DIRECTIONS FOR THIS TASK: Read the listing and extract each line that includes the word "computer".

^^^^^^^^

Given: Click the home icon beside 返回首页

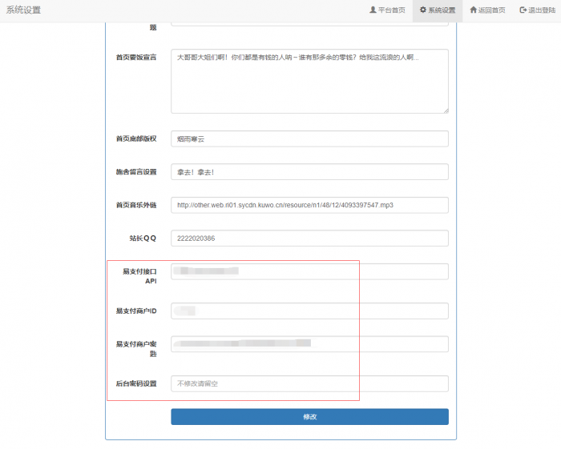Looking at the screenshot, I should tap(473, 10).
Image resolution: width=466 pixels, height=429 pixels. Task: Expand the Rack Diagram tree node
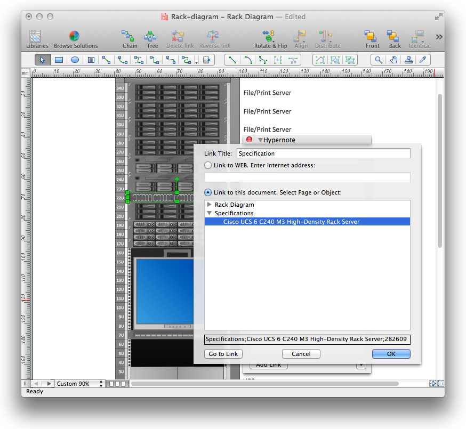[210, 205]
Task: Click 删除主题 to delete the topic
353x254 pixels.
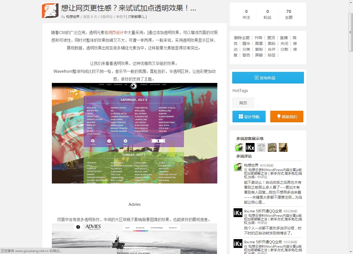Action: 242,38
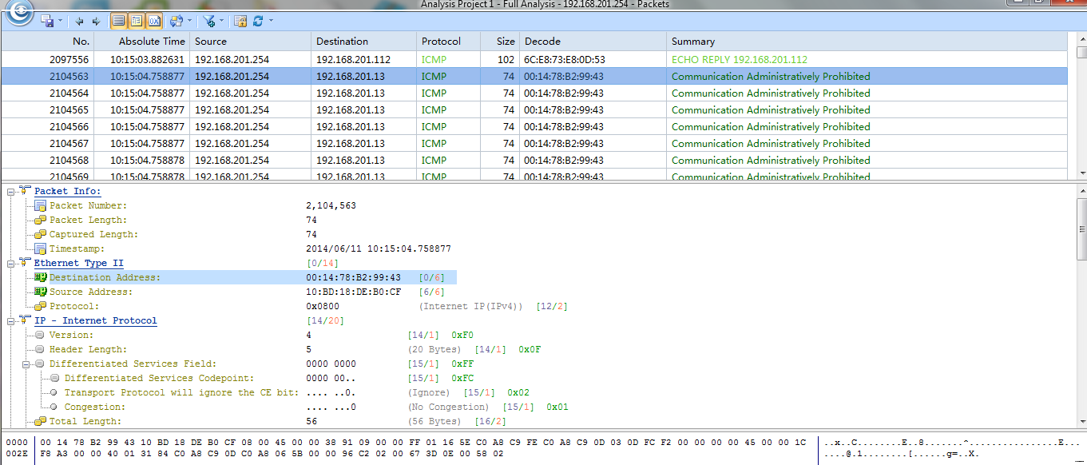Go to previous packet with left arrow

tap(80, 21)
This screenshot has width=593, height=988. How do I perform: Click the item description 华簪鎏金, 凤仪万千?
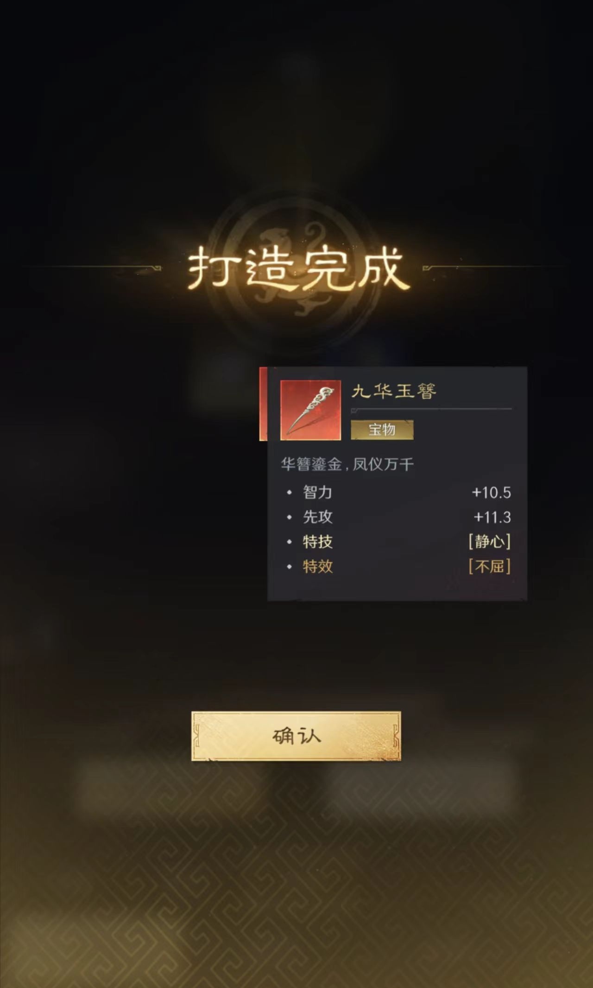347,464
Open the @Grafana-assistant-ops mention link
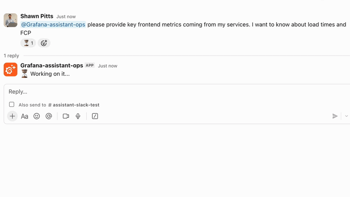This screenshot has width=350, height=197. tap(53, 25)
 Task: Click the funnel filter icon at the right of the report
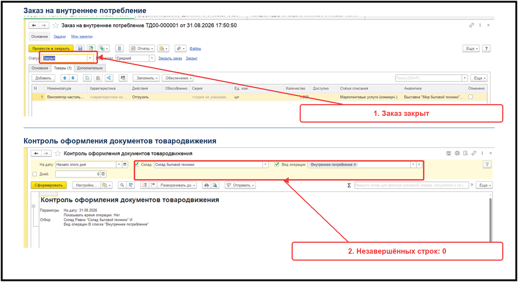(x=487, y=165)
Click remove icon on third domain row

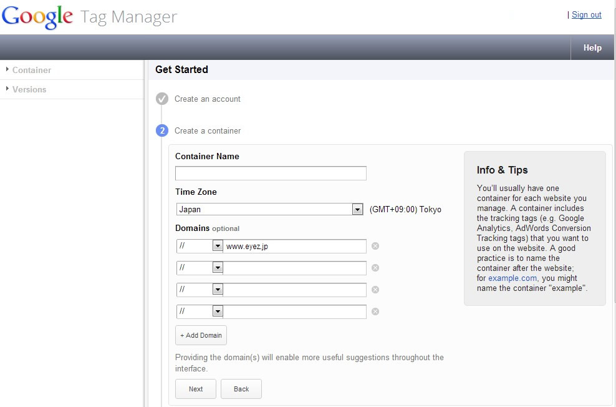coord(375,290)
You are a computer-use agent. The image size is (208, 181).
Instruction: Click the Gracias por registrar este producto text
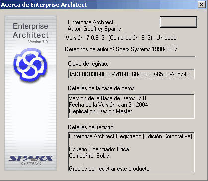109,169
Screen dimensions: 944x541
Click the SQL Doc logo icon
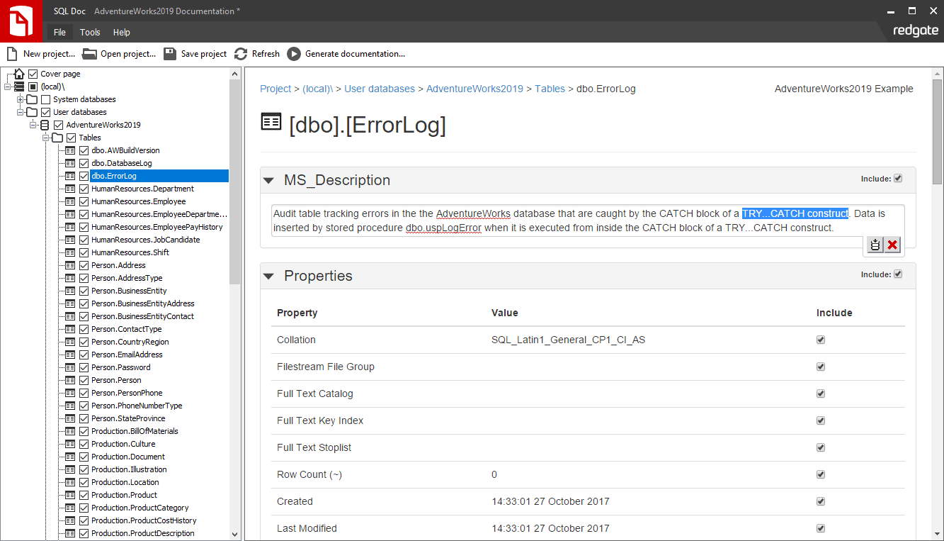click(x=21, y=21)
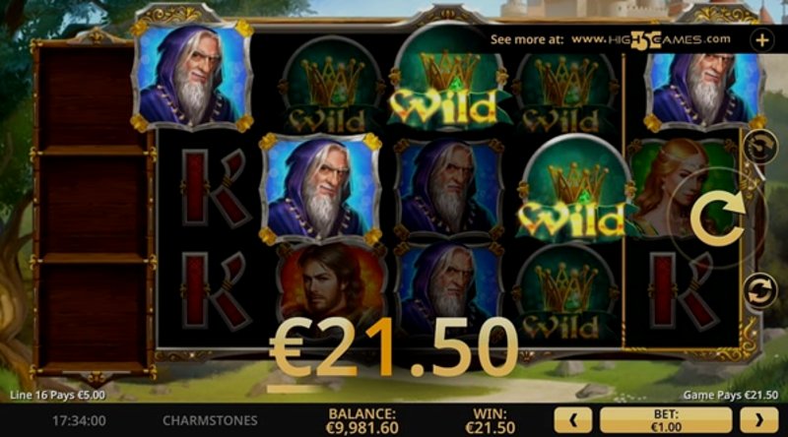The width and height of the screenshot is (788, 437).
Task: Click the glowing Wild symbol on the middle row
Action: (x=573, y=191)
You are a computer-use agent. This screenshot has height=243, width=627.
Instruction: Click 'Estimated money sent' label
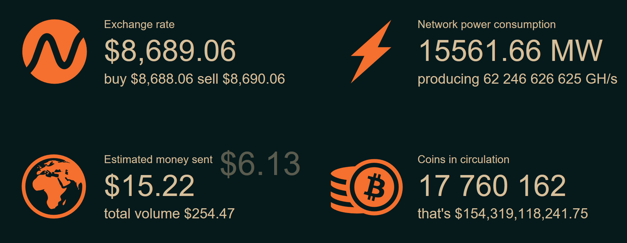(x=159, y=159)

^^^^^^^^

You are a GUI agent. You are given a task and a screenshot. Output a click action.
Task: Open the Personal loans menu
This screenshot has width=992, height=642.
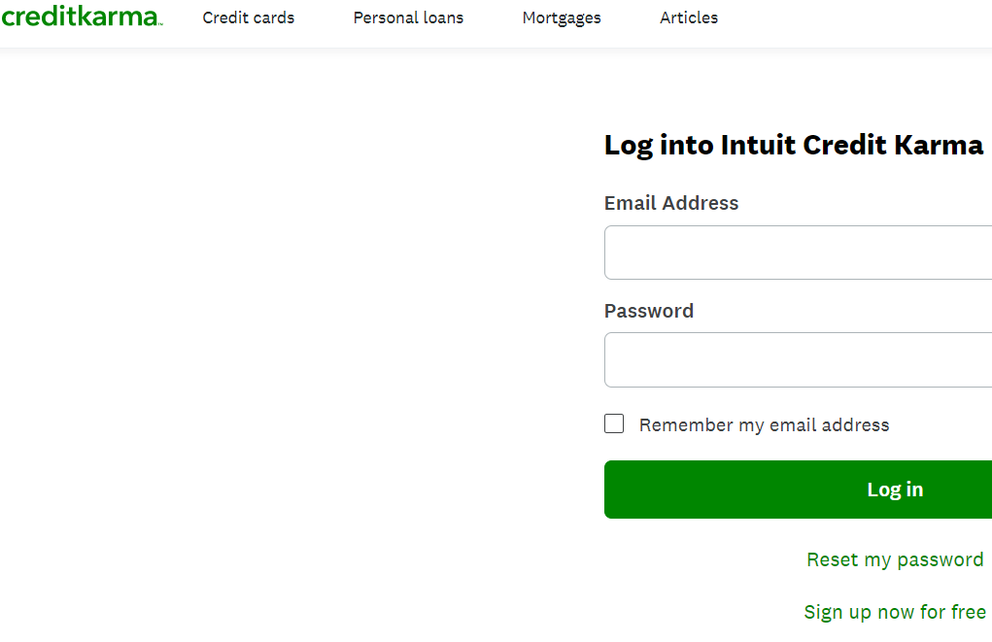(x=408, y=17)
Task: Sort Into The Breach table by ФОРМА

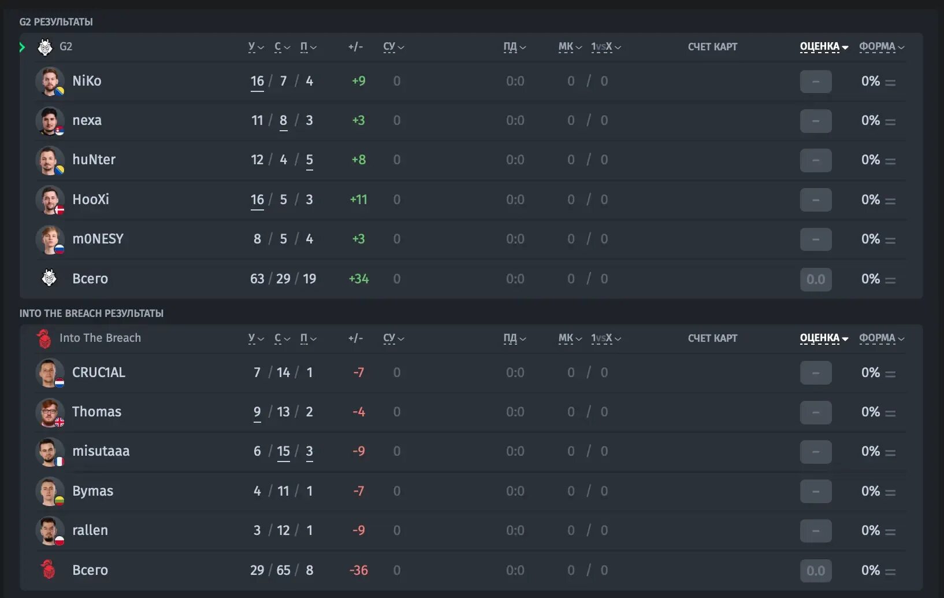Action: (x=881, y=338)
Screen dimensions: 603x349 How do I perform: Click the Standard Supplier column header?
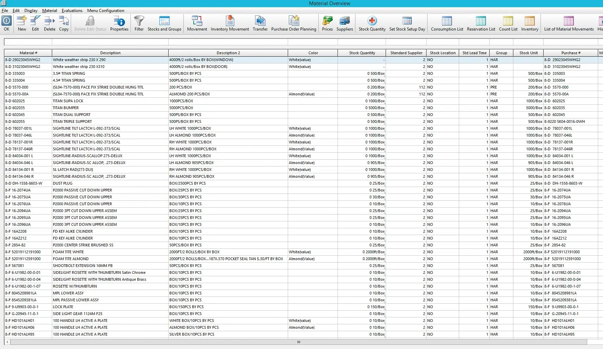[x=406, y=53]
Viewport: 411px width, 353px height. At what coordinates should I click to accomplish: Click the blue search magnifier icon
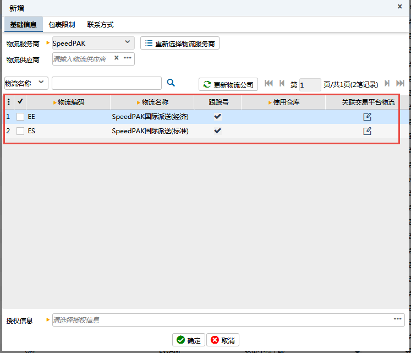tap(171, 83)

^^^^^^^^

SOLUTION FOR THIS PROBLEM:
You are a computer-use agent. The image size is (208, 181).
You are a computer-use agent. This screenshot has height=243, width=627.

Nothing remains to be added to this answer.